◆ Activity 1: In the text about registered nurses, what does advancement in the field require?
◆ Activity 2: Check each statement against the text about registered nurses and say whether it agrees: (a) Registered nurses make up the largest body of staff at any hospital. (b) Advancing a nursing career requires no further education. (c) Every state gives registered nurses the same scope of duties.
◆ Activity 3: Extend the text about registered nurses beyond its final sentence.

Registered nurses, which comprise the largest body of staff at any hospital, play a vital role in hospitals or care-giving institutions. They take care of many of the day-to-day tasks of patient care, as well as give important assistance to doctors and physicians.
Registered nurses provide care for sick patients, as well as for those who are injured or disabled, and they also act as a vital communications link between patients, families and physicians. One of the main roles of a registered nurse is to assist doctors and physicians with their patients' needs, record care procedures and symptoms, and help establish patient care diagnosis to help the sick return to health.
Many nurses start out as registered nurses before advancing their careers with additional post-secondary education and on-the-job training. Nursing specialties include working in the operating room, maternity wards, with the elderly or with children, and in the emergency room. The field has dozens of different career options, but advancement requires additional training and education, such as earning a master's degree in nursing or gaining certification.
Skills or character traits that serve registered nurses well are compassion and the desire to help sick or injured people. Nurses also should be sympathetic, responsible, and pay great attention to detail. They also need to be able to cope with extremely stressful working conditions. Some states limit the scope of a registered nurses' duties, while other stats allow registered nurses to work with much more authority over care procedures.

◆ Data provided:
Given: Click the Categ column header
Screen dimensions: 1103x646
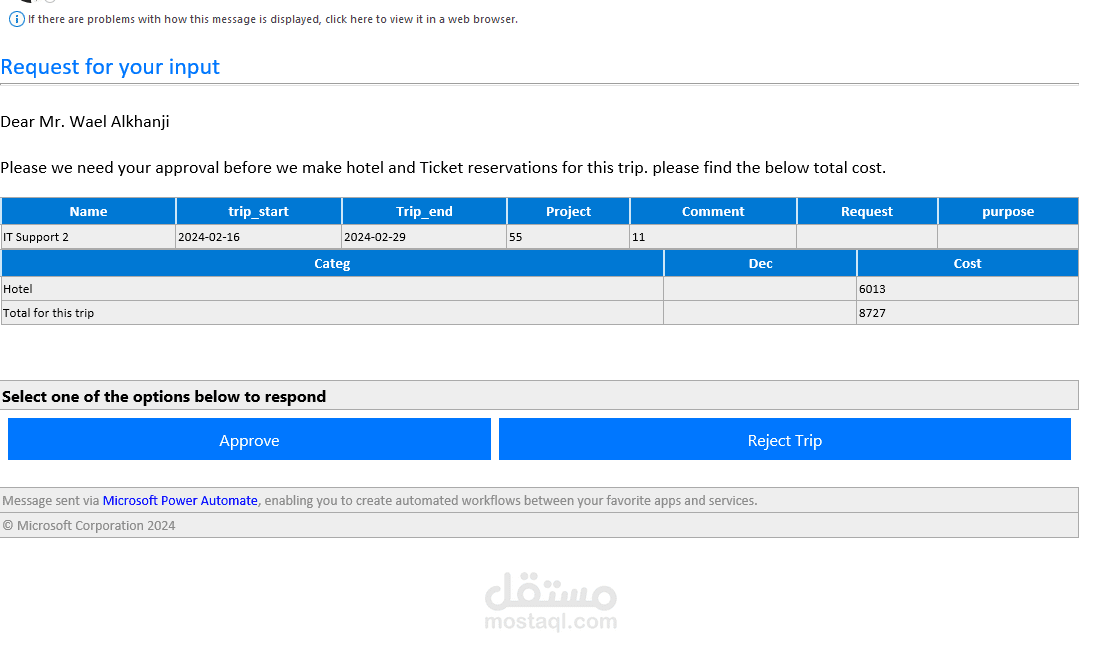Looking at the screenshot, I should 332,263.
---
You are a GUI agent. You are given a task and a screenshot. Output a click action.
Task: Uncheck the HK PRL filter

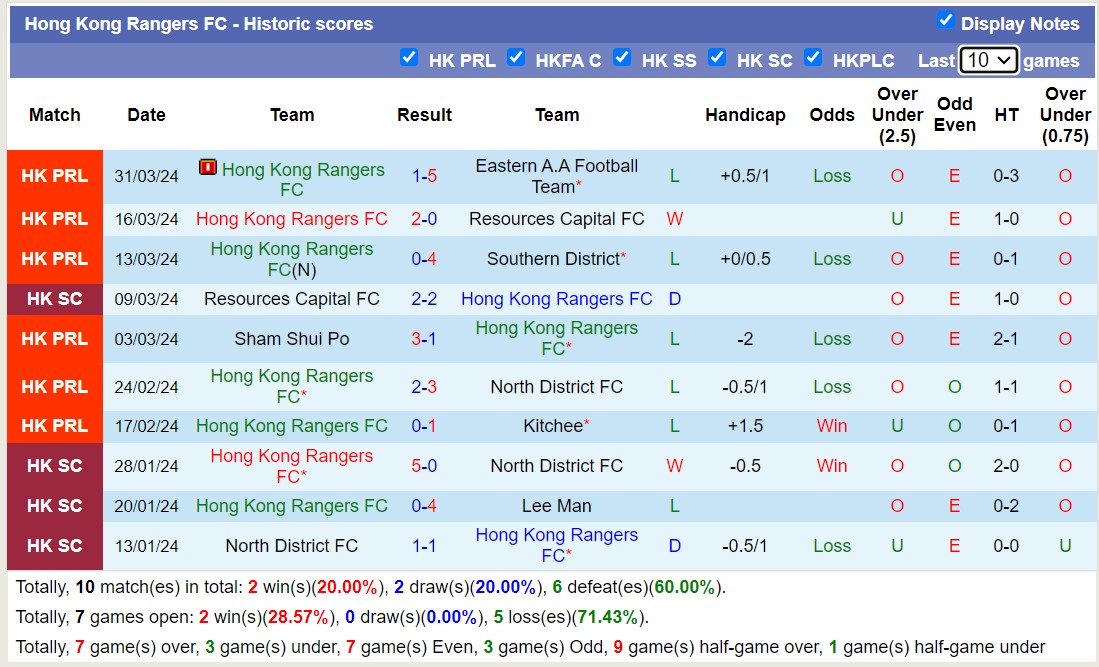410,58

◆ Exercise answer 1: Additional training and education, such as earning a master's degree in nursing or gaining certification.

◆ Exercise answer 2:
(a) Yes: "Registered nurses, which comprise the largest body of staff at any hospital"
(b) No: "advancement requires additional training and education"
(c) No: "Some states limit the scope of a registered nurses' duties"

◆ Exercise answer 3:
Working Conditions for Registered Nurses: What to Expect After Completing Nursing School
The overwhelming majority of registered nurses--1,492,000 of the more than 2.5 million registered nurses employed in the U.S. in 2009--work in hospitals or general surgical clinics, reports the Bureau of Labor Statistics. Others find work in physicians offices, nursing facilities, or in home health care.
Most registered nurses work as part of a nursing team. From 2008 through 2018, the Bureau of Labor statistics (BLS) estimates that there should be 581,500 new nurses coming into the field. Many new registered nurses replace older workers who retire, while many more replace nurses who leave the field for different professions. Working with the sick and injured can take a heavy emotional toll on nurses, and many choose to find different jobs without as much pressure. But the reasons why some registered nurses choose to leave the field are the same reasons why some love the profession--working with sick and disabled people and helping them get well.
Other nurses tire of working long shifts, nights and weekends. The upside, though, is longer periods of time off. Registered nurses benefit from good starting salaries for entry-level nursing jobs, and job security due to high demand for their services.
Salary Information for Registered Nurses
The median salary for nurses in 2009 was $63,750, while the top 10 percent of registered nurses earned $93,700 annually, the BLS reports. Even those in the lowest 10th percentile still earned $43,970 per year. The annual wage of nurses working in hospital settings was $67,740. Registered nurses who worked for medical equipment and supply manufacturing companies had salaries of $77,870 per year.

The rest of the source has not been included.